Keeping the V×V idea without storing the V×V table

The goal hasn't changed. We still want to capture how words relate to each other. What changes is the form.

Instead of storing a value for every possible word pair, we ask: can we represent each word in a way that lets these relationships be reconstructed when needed? Replace explicit storage with a system that produces the same information through interaction.

Look at what actually happens in text. In I love my dog, the word "love" participates in two relationships (connects to "I" on one side and "my" on the other). "I" participates in only one. Even within a single sentence, words don't contribute equally to context. Some sit at the centre. Others are at the boundary.

This asymmetry matters. A word doesn't play the same role when it's surrounded by context as when it provides context to another word. Once you notice this, a natural mathematical distinction follows: each word needs two representations.

The centre vector \(\mathbf{v}_w \in \mathbb{R}^d\) describes how the word behaves when it's the word we're trying to model. The context vector \(\mathbf{c}_w \in \mathbb{R}^d\) describes how it behaves when it appears in another word's neighbourhood.

Collecting these across the vocabulary gives us two matrices. \(V \in \mathbb{R}^{V \times d}\) holds all centre vectors. \(C \in \mathbb{R}^{d \times V}\) holds all context vectors.

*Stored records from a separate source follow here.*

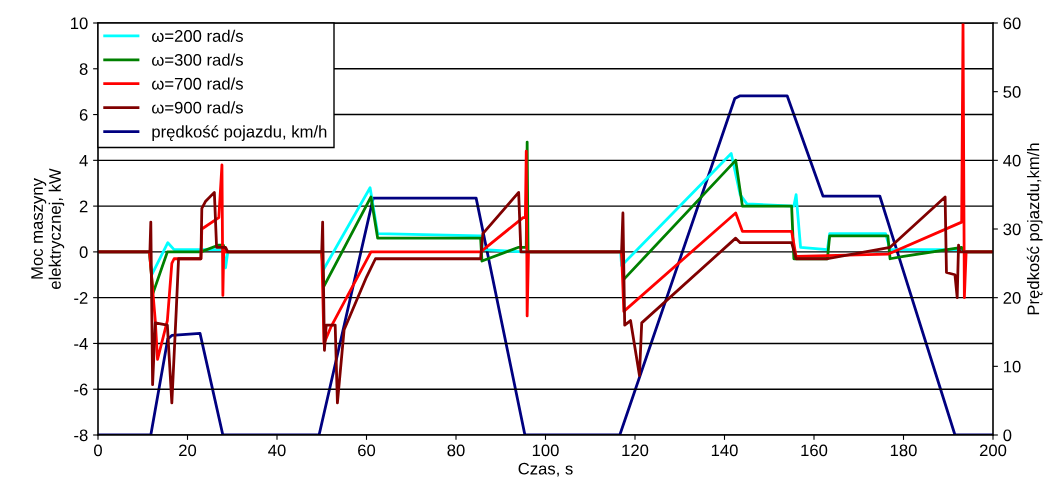 Image resolution: width=1048 pixels, height=488 pixels. Describe the element at coordinates (84, 114) in the screenshot. I see `y-tick-label: 6` at that location.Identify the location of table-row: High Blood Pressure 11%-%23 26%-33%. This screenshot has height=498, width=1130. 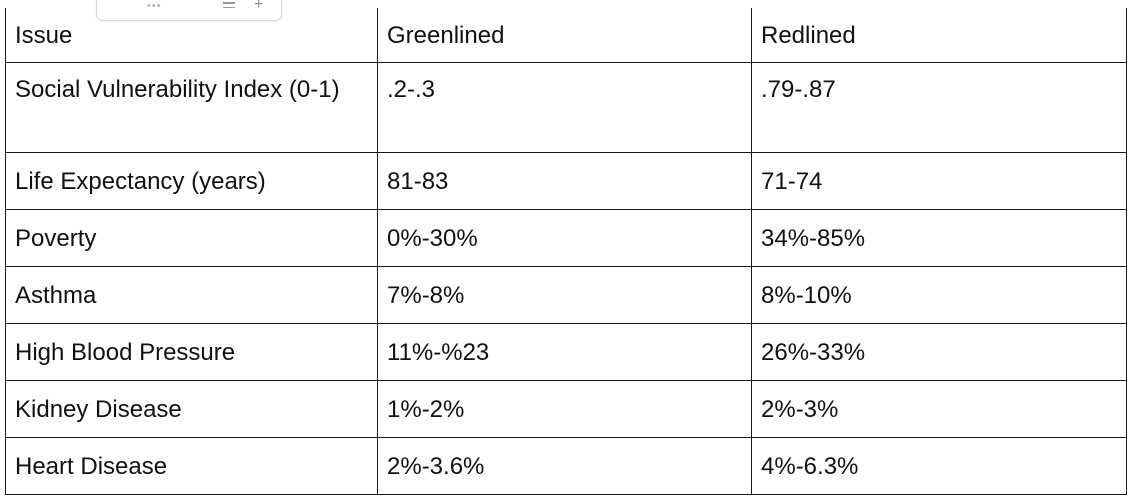
(566, 352).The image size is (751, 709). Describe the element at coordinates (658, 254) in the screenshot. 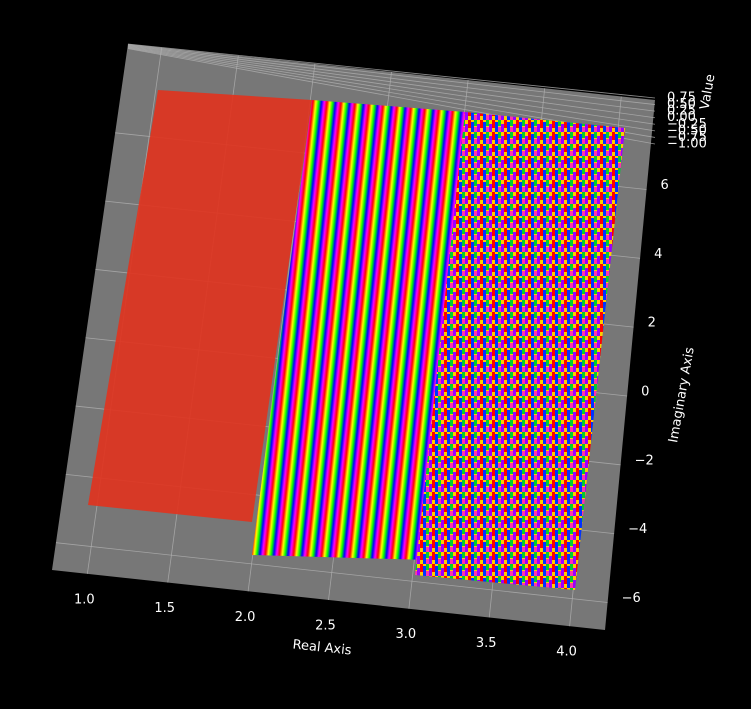

I see `y-tick-label: 4` at that location.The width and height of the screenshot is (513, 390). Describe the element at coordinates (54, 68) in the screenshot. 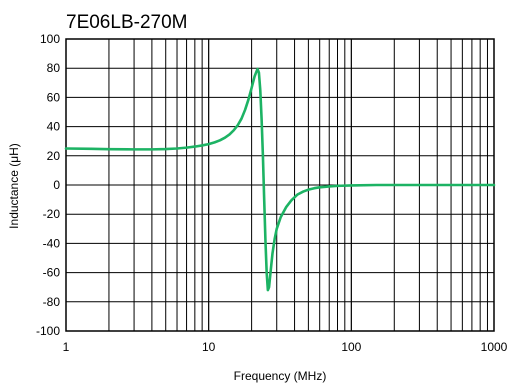

I see `y-tick-label: 80` at that location.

Reconstructing a co-occurrence entry

Take "love" as the centre and "my" as context. We don't look up a stored count. We take the centre vector of "love" and the context vector of "my" and compute their inner product:

\(s(\text{love}, \text{my}) = \mathbf{v}_{\text{love}}^\top \mathbf{c}_{\text{my}}\)

This scalar plays the same role as an entry in the co-occurrence matrix. Large value means strong association, small value means weak. As sentences accumulate, the learning process adjusts both vectors so this inner product grows for common pairings and shrinks for rare ones.

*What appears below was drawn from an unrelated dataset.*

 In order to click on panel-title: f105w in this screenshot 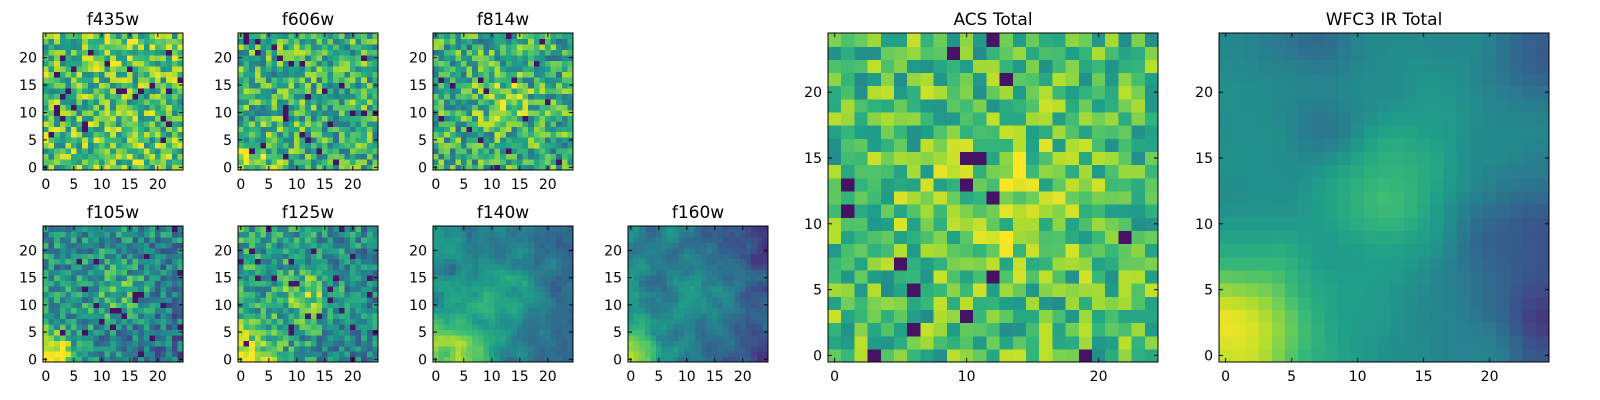, I will do `click(113, 213)`.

Extend this across the entire vocabulary and every potential entry of the V×V table can be approximated implicitly:

\(\text{implicit co-occurrence}(w_i, w_j) \approx \mathbf{v}_{w_i}^\top \mathbf{c}_{w_j}\)

Instead of V² stored numbers, we have two collections of V vectors. The full table still exists conceptually. It's just never written down. It lives in the geometry of the vector space.

Geometry as memory

Each word now exists as a point in a shared space. Its position isn't arbitrary. It's shaped by every context the word has appeared in and every role it has played relative to other words. The history of a word is no longer a row of counts. It's encoded in where that word settles.

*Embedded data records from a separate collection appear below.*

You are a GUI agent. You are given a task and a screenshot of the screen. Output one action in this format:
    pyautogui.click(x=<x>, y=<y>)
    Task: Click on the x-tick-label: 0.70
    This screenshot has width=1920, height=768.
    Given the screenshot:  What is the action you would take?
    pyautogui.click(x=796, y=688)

Why similar words end up close

Words that appear in similar contexts get exposed to similar patterns of adjustment. Their vectors get nudged in similar directions, sentence after sentence. Over time, those shared pressures cause them to drift together. This isn't something we program. Closeness emerges as a consequence of shared experience.

Words with different histories get pulled in different directions. Distance becomes a record of difference in usage. Similar histories produce proximity. Different histories produce separation.

Learning as accumulation

No single sentence defines what a word means. A word doesn't acquire meaning the first time it appears. Meaning emerges slowly through repeated exposure. Each sentence contributes a small nudge. Over time these nudges accumulate into a stable position.

This mirrors how humans learn language. A child doesn't hear "dog" once and fully understand it. The word appears in many situations, with different dogs, in different sentences. A coherent concept forms gradually.

Where we go next

We've seen why explicit tables struggle to scale and adapt. We've seen how word relationships can be preserved without ever writing down a V×V matrix. We've watched meaning migrate from cells into geometry, where memory takes the form of relative position instead of fixed entries.

Words are no longer defined by lists of counts. They're defined by where they settle in a space shaped by experience. Similar histories produce proximity. Different histories produce separation. Learning emerges as accumulation, not revelation.

Next we'll move from intuition to procedure. We'll ask what forces shape these vectors, how interactions turn into learning, and how simple mathematical operations give rise to rich structure.